All examples on DGL’s GitHub do something like this at the beginning of the main:

import argparse
from dgl.data import register_data_args, load_data

parser = argparse.ArgumentParser(description='GAT')
register_data_args(parser)
args = parser.parse_args()
data = load_data(args)
...

With such example code, it is very unclear how should I read a set of graph files and perform my training/testing.

For dataset of many graphs, check out the treelstm example and the SST dataset it uses. Generally you want to define
(1) A dataset class that implements __getitem__ and __len__. Each __getitem__ returns one graph.
(2) A collate function to batch multiple graphs into one using dgl.batch.

Other similar datasets:

  • MiniGC: A synthetic dataset for graph classification.
  • TUDataset: Classical dataset for graph kernel benchmark.

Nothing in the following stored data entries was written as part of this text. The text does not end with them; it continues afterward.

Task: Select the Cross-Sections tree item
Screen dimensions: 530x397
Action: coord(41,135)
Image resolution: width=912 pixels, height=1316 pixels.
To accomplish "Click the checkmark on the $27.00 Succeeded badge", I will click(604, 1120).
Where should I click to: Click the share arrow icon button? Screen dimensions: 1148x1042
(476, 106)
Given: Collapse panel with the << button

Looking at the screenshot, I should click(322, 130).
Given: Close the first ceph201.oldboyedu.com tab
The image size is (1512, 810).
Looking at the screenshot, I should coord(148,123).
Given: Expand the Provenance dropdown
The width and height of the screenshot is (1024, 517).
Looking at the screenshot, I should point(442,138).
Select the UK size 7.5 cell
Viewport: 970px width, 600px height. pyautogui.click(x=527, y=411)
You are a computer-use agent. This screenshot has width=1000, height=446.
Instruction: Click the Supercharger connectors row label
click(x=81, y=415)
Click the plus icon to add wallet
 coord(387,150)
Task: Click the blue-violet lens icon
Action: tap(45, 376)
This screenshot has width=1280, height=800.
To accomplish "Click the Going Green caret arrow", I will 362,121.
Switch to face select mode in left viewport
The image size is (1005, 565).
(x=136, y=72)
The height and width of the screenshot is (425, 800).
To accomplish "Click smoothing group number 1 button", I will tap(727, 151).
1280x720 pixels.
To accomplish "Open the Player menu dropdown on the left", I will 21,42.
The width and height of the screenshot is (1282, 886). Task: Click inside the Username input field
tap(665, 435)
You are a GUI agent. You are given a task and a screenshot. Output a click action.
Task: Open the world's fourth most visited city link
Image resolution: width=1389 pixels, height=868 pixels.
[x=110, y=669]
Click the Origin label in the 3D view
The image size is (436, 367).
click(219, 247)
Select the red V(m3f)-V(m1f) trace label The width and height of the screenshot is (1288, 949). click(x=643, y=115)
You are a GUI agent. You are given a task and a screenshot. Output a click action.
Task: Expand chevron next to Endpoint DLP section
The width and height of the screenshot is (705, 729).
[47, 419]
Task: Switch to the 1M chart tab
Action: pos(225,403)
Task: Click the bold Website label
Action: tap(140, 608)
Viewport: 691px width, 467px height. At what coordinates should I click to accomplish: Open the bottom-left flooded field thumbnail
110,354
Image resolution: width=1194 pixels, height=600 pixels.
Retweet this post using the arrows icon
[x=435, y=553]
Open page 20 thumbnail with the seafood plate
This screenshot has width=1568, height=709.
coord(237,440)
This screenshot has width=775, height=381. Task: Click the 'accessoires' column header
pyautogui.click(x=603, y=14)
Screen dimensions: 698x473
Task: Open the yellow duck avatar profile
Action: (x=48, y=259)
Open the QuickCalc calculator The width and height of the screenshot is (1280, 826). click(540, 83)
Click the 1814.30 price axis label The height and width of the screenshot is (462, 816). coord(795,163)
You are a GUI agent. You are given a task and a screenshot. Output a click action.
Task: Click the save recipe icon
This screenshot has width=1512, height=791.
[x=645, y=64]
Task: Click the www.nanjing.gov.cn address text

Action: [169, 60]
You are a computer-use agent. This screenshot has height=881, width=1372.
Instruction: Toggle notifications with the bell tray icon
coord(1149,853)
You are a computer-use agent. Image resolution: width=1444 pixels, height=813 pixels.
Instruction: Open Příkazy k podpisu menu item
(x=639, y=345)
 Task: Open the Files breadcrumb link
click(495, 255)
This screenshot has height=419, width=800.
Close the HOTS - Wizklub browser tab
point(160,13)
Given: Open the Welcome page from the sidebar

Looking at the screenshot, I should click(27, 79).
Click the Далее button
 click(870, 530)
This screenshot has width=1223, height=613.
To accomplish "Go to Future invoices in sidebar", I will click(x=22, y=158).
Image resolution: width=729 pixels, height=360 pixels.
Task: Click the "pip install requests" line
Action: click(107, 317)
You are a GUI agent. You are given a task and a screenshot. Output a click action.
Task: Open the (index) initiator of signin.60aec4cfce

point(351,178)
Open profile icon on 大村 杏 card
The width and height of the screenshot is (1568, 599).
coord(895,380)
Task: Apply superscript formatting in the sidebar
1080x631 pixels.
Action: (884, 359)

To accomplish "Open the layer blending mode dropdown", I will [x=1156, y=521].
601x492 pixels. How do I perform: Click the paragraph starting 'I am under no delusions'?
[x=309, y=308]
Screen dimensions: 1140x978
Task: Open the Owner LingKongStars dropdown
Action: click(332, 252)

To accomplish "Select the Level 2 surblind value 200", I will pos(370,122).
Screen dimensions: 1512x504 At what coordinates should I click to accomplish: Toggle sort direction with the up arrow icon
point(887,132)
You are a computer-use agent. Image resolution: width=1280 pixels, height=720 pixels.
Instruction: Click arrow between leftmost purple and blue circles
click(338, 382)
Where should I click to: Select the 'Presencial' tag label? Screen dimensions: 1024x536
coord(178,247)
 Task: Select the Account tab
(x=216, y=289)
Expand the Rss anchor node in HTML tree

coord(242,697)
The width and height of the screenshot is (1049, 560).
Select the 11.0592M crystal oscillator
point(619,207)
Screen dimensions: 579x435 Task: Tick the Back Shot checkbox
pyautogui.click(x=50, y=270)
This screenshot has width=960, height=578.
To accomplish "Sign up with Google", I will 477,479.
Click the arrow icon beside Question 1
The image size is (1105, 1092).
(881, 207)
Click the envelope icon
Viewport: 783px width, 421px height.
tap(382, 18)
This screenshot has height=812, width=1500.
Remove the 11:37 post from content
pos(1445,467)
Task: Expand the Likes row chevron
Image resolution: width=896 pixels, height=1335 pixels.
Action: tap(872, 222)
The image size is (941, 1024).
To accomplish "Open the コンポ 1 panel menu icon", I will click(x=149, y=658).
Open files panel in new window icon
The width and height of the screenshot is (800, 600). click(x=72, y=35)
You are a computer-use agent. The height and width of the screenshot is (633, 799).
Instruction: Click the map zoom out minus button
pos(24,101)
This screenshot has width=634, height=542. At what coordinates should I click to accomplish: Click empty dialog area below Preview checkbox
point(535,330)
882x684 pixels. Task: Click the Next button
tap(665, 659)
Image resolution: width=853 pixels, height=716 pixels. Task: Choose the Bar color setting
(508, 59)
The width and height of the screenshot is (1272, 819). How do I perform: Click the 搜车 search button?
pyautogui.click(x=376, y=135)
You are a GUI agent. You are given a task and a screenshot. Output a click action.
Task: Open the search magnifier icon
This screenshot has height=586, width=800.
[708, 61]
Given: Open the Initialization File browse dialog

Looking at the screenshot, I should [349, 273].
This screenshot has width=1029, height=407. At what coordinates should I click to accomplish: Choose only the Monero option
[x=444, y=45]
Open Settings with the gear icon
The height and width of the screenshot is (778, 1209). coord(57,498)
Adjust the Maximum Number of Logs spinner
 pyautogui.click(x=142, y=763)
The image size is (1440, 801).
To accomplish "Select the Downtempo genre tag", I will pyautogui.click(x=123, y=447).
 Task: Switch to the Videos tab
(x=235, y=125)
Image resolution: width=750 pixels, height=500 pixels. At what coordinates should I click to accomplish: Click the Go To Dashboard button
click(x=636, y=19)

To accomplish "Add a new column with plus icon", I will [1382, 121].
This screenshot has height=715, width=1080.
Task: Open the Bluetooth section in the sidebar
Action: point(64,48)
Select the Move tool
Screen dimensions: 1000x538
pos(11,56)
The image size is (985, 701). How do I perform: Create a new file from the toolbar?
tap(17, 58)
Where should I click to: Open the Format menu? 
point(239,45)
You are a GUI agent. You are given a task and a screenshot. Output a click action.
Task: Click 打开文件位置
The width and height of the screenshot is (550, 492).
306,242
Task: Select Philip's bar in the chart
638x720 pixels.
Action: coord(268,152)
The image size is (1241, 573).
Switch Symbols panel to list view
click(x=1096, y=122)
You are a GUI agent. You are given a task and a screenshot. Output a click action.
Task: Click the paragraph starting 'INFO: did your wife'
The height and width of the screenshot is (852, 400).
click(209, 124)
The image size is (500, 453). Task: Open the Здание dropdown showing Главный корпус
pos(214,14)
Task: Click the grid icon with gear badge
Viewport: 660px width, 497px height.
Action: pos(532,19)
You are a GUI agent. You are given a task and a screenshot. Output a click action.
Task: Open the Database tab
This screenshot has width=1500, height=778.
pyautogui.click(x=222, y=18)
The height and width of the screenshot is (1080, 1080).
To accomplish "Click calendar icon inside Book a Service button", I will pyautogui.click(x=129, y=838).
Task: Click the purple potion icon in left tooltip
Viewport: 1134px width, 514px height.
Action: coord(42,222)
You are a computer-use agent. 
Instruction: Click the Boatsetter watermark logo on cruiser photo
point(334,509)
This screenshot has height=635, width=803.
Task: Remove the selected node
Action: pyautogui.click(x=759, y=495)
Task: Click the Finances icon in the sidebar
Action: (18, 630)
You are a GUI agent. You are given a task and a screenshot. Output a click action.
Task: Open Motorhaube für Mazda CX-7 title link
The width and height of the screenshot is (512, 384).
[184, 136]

Thanks for the tip. I have to say this doesn’t look very nice/clean for such a basic task as loading your train/test data!

In my searches I did came across some utility functions for saving/loading graphs:

dgl.data.utils.save_graphs(...)
dgl.data.utils.load_graphs(...)

These functions look promising and much cleaner that defining a new Dataset class.

Is there any example which shows how to use these functions for training/evaluating DGL GNNs (GCN, GAT, etc)?

Hey @ghaffarian,

Do you have an example on how to load your networkX dataset to train/test?

I find it very difficult to accommodate my networkX dataset into GCN? It is such a very basic task as you said to load the dataset, but I couldn’t find it anywhere in this libabry…

Thanks so much

Here is a simple example. Suppose you stored the following adjacency-like JSON format.

{
  'directed': False,
  'multigraph': False,
  'graph': [],
  'nodes': [{'id': 0}, {'id': 1}],
  'adjacency': [
    [{'id': 1}], [{'id': 0}]
  ]
}

You can first load that to networkx and convert it to DGL graph in one line:

import dgl
from networkx.readwrite import json_graph
data = ...  # your graph data in JSON
g = dgl.graph(json_graph.adjacency_graph(data))

The example can be adapted to GML files too.